▶ **Problem description**: Copy out each line below that has the word "popup" in it.

(Saved data entries)
________
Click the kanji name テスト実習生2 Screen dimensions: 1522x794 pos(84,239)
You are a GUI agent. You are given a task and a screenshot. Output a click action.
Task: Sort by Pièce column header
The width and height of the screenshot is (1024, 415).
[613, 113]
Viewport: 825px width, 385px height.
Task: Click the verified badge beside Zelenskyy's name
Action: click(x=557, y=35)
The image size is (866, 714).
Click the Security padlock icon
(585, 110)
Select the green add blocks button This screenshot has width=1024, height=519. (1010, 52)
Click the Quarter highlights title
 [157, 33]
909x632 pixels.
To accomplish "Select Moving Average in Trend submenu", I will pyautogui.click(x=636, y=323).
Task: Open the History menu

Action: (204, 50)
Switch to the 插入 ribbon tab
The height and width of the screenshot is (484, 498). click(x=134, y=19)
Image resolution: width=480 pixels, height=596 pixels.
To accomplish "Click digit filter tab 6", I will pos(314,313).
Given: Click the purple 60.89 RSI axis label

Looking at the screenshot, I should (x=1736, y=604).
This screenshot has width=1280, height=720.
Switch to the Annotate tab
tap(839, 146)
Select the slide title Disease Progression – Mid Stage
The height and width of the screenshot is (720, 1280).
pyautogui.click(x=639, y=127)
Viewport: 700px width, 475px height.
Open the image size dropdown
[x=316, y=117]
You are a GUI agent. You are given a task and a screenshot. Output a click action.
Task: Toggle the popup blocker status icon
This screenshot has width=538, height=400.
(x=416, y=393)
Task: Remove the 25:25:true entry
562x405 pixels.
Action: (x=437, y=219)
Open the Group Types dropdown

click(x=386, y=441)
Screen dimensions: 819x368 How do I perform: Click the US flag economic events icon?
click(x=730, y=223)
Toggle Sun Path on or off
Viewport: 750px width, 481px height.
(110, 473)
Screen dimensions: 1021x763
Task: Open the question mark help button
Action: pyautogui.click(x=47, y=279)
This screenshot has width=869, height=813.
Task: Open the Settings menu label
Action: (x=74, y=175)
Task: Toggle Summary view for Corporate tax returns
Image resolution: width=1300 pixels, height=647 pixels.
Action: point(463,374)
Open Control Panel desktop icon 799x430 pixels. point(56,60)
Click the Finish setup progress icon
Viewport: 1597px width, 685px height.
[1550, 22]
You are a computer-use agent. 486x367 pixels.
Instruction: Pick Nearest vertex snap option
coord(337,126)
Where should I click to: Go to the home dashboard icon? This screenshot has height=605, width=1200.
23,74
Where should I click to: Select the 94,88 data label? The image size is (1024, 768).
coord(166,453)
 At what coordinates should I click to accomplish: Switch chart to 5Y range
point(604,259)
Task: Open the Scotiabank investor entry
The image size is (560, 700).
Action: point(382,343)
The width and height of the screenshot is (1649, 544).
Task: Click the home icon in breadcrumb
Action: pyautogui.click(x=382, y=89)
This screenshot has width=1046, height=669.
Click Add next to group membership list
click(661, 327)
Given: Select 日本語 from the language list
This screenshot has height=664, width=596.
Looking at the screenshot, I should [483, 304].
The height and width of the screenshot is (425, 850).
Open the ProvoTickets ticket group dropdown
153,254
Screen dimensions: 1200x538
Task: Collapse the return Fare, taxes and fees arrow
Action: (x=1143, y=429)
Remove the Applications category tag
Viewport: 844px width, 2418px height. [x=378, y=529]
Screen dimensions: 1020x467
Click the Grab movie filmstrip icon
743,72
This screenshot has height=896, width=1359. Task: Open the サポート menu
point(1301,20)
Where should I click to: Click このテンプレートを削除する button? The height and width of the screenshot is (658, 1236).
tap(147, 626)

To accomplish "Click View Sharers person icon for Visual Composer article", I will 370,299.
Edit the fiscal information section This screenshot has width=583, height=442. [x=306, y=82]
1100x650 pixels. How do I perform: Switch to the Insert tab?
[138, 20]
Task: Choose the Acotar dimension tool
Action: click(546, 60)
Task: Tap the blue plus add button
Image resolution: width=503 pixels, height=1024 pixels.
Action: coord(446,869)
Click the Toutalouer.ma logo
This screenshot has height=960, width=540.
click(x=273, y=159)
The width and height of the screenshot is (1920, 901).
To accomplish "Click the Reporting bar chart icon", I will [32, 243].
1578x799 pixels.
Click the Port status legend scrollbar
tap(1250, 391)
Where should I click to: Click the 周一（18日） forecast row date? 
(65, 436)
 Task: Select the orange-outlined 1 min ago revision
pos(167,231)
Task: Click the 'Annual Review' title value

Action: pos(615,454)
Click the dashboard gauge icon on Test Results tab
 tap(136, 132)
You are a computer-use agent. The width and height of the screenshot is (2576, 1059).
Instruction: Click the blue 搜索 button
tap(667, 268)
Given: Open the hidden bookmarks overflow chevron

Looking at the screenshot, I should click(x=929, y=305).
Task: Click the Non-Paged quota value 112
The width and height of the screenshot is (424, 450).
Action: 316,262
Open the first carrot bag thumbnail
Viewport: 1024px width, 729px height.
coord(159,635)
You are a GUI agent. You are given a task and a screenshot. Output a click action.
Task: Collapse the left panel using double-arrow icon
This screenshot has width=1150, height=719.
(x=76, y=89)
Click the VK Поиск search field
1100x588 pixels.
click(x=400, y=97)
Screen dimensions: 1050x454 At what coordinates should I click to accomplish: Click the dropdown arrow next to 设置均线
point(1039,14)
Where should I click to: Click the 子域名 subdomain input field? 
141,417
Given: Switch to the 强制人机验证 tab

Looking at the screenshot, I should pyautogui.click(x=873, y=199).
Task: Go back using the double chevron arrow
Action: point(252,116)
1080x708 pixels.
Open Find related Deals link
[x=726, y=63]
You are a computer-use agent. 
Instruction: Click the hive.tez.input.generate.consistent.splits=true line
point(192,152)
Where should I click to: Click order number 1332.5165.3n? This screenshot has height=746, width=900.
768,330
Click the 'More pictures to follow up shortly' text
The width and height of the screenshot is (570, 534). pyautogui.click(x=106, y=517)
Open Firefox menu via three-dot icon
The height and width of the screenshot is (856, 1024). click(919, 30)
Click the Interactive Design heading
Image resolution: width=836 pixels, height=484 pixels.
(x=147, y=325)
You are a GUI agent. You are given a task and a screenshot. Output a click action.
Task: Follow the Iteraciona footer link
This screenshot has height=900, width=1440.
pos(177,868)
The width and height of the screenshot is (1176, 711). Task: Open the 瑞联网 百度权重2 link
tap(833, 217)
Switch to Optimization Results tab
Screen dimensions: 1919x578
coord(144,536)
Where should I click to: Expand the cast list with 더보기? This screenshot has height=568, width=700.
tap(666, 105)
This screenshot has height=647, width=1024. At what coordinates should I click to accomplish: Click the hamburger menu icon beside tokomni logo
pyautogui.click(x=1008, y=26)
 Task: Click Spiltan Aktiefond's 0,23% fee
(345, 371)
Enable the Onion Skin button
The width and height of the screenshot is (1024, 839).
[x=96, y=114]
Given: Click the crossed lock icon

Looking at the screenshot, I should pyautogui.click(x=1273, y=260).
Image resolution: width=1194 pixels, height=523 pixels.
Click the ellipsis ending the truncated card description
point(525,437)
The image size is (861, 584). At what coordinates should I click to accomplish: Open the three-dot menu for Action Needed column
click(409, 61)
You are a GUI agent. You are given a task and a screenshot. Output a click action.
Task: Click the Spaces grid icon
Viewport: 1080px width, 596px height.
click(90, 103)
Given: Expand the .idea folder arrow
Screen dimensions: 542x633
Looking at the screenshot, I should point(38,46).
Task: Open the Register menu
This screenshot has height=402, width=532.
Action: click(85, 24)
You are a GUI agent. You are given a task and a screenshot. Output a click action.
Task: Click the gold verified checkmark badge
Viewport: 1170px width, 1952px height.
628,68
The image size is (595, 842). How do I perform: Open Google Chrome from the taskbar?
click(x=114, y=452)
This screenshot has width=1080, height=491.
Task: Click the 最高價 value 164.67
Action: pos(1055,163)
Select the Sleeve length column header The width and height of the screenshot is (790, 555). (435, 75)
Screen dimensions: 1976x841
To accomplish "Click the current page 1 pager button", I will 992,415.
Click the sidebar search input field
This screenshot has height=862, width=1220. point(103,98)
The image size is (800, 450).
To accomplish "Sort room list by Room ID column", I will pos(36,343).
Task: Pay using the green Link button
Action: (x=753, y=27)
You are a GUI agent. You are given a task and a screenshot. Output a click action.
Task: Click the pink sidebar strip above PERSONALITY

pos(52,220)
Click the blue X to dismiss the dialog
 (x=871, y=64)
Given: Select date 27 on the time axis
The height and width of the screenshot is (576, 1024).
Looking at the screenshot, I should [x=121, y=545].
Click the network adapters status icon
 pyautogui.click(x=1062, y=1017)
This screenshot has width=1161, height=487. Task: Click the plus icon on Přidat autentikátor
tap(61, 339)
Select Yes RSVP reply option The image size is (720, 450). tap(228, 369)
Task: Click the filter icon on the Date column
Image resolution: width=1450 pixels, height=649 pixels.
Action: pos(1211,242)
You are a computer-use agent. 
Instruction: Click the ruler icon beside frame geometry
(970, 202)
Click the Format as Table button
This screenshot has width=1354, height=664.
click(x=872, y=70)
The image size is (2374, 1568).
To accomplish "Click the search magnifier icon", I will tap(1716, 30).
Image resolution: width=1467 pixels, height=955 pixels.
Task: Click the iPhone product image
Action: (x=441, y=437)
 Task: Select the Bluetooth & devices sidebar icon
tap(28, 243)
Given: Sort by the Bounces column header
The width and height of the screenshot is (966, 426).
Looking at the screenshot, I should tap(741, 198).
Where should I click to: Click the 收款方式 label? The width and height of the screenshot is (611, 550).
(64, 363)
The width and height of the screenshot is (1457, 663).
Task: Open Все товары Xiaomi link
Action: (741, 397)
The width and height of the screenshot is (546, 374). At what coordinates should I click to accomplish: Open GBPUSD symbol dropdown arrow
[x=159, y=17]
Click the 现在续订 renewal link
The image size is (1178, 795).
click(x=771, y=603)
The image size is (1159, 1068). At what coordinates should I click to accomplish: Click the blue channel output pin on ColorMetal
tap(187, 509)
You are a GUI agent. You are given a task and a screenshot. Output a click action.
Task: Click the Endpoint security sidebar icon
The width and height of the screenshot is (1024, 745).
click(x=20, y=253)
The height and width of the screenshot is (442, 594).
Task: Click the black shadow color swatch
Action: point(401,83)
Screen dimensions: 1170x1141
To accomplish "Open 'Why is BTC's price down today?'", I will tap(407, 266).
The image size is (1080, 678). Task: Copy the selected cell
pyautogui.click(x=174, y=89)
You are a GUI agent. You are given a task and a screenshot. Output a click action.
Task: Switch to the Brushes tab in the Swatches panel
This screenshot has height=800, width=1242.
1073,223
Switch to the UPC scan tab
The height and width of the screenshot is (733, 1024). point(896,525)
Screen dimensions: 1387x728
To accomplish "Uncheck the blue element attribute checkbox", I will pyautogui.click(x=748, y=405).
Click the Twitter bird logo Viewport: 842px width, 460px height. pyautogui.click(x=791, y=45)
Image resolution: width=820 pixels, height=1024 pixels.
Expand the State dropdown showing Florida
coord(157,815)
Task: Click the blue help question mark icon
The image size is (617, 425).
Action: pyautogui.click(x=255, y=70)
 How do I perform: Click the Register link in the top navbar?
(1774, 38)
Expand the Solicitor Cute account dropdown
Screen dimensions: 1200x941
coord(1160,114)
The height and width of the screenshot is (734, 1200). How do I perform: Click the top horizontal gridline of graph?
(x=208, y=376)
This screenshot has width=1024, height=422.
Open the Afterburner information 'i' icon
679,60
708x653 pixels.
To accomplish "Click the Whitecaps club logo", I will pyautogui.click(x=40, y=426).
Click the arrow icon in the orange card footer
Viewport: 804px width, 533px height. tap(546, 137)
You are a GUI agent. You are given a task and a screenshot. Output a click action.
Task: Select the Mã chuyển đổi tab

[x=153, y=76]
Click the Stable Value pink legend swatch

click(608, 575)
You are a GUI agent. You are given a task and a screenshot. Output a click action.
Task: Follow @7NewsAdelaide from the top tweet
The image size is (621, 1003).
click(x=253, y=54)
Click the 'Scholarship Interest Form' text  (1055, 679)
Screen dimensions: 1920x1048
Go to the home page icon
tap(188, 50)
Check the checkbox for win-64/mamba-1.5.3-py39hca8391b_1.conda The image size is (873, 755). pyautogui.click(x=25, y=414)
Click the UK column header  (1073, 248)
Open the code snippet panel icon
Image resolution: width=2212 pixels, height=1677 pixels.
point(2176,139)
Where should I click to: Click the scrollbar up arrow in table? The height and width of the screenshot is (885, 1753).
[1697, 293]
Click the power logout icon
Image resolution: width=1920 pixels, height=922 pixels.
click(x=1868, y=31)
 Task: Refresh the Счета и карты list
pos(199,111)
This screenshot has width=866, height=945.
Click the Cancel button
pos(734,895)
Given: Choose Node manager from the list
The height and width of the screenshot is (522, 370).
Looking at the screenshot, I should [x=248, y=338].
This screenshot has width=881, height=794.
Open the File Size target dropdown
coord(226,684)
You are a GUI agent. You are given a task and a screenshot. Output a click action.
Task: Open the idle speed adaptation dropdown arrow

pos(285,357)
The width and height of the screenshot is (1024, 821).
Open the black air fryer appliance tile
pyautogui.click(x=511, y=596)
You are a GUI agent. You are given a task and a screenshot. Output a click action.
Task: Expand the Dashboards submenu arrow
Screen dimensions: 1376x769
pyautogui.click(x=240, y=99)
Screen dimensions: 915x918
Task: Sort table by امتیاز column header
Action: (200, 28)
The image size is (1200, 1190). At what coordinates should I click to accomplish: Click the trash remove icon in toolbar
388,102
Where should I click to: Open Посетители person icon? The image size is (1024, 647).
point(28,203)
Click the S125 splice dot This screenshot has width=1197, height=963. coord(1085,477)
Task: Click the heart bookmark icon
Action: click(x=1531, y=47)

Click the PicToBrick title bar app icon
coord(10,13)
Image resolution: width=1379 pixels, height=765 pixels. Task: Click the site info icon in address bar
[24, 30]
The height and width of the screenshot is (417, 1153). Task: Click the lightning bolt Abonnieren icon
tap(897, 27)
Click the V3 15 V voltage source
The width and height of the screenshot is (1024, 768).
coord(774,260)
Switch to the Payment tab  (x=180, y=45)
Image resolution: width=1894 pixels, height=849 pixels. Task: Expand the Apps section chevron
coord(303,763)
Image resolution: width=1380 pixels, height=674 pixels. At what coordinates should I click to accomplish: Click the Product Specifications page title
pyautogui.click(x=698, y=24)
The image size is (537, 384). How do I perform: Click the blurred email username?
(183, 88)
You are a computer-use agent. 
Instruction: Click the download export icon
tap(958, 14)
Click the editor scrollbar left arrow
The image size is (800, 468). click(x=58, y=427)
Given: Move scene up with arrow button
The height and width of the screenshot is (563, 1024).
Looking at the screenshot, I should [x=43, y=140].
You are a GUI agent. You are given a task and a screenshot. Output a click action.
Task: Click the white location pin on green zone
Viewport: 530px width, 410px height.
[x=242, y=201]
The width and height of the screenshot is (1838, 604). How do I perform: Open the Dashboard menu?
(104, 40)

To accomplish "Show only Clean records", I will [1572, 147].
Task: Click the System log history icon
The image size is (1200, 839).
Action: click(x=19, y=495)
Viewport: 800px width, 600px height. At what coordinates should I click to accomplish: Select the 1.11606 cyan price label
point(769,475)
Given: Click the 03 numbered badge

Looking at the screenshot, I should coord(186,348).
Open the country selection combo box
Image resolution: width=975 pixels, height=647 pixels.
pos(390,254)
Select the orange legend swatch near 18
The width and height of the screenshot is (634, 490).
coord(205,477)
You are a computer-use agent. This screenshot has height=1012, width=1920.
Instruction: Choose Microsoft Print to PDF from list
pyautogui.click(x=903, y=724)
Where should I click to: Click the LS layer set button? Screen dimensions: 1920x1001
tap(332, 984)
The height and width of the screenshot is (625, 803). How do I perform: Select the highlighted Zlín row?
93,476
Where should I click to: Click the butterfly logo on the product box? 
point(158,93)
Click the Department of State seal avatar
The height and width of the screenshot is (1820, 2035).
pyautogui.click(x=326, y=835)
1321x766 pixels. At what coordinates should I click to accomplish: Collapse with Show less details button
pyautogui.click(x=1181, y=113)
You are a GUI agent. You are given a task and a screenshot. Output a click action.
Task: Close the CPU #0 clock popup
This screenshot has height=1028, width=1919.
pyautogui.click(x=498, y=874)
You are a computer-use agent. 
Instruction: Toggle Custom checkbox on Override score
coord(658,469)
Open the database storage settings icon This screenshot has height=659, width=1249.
________
▶ **Task result**:
Task: Toggle the popup blocker status icon
Task: Close the CPU #0 clock popup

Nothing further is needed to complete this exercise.